Spatial Front, Inc. (SFI)—a two-time USA Today Top Workplaces awardee and Washington Post Top Workplaces honoree—is seeking an IT Operations Lead to join our growing team. The ideal candidate will lead an IT operations team responsible for the administration, monitoring, scheduling, execution, and support of enterprise batch processing and automated workflows across a complex PeopleSoft platform in a federal environment.
This role oversees production and test operations, operational analysts, and day-to-day support activities involving Stonebranch, Ab Initio Control Center, Phire, GoAnywhere, Windows/RDP, UNIX, VDI, and Azure DevOps Boards (ADO). The ideal candidate will combine strong operational leadership with hands-on understanding of workload automation, incident response, runbooks and SOPs, release support, and cross-team coordination to maintain reliable business processing and system interfaces.
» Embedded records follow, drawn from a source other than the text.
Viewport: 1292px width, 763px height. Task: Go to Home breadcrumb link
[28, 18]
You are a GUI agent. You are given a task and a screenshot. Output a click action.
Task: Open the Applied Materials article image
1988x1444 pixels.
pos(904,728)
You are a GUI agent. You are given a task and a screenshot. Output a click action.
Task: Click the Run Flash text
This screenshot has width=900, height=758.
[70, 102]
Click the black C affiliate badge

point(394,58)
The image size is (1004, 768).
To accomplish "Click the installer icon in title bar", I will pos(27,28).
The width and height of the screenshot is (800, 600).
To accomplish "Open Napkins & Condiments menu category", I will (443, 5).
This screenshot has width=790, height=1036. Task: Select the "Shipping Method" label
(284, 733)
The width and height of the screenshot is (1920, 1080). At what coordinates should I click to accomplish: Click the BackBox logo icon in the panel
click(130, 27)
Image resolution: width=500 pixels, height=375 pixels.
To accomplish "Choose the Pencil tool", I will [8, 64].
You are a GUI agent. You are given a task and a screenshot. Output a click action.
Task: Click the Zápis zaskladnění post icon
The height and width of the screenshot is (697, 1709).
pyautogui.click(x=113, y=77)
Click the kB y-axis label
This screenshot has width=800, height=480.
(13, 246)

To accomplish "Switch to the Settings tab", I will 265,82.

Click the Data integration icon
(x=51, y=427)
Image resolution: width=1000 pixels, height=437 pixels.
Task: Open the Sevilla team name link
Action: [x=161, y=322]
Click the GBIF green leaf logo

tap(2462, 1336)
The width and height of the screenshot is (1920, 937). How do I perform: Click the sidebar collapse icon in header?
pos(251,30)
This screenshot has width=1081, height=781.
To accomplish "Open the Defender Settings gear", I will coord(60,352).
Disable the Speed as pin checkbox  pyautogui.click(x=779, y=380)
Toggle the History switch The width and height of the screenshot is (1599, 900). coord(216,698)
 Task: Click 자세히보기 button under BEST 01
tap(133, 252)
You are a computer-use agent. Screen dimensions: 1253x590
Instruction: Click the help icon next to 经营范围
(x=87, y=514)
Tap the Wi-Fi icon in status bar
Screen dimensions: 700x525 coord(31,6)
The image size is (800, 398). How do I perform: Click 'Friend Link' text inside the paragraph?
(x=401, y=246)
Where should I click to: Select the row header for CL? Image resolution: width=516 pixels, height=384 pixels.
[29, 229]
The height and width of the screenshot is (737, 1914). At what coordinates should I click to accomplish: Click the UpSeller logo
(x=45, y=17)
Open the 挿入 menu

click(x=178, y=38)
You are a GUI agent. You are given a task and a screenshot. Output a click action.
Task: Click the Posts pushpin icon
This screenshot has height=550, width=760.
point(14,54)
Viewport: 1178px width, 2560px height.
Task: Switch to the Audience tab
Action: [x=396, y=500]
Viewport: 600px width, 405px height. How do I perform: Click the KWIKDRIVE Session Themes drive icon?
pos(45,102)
Work Location: Hybrid, On-site - Arlington, VA
Key Responsibilities
- Lead and supervise Operational Analysts responsible for enterprise batch processing, workload automation, job scheduling, monitoring, execution support, and day-to-day operational activities across production and test environments.
- Oversee the configuration, scheduling, maintenance, and governance of batch jobs, workflows, calendars, triggers, dependencies, and execution windows in Stonebranch and related tools to ensure alignment with business processing requirements and service level agreements (SLAs).
- Direct 24x7 operational monitoring of workflows, jobs, alerts, file transfers, and system health as required; ensure timely investigation and resolution of job failures, delays, missed dependencies, interface issues, and performance degradation.
- Coordinate production releases and test support activities involving new workflows, interface changes, configuration changes, and operational requirements, working closely with multiple ARTs, infrastructure teams, PeopleSoft administrators, developers, and trading partners.
- Lead incident response, outage communications, escalation management, and recovery activities, including execution oversight for approved rollback, restart, and recovery procedures to restore service and minimize business disruption.
- Develop, maintain, and enforce operational runbooks, SOPs, scheduling standards, naming conventions, workflow documentation, and knowledge articles related to batch execution, interfaces, and operational procedures.
- Track processing trends, recurring issues, SLA performance, and operational metrics; produce reports on job execution, failures, audit history, incident patterns, and service health, and drive continuous improvement based on findings.
- Ensure adherence to organizational security policies, operational controls, audit requirements, and change management processes, and participate in major incident reviews, release readiness assessments, and post-incident lessons learned.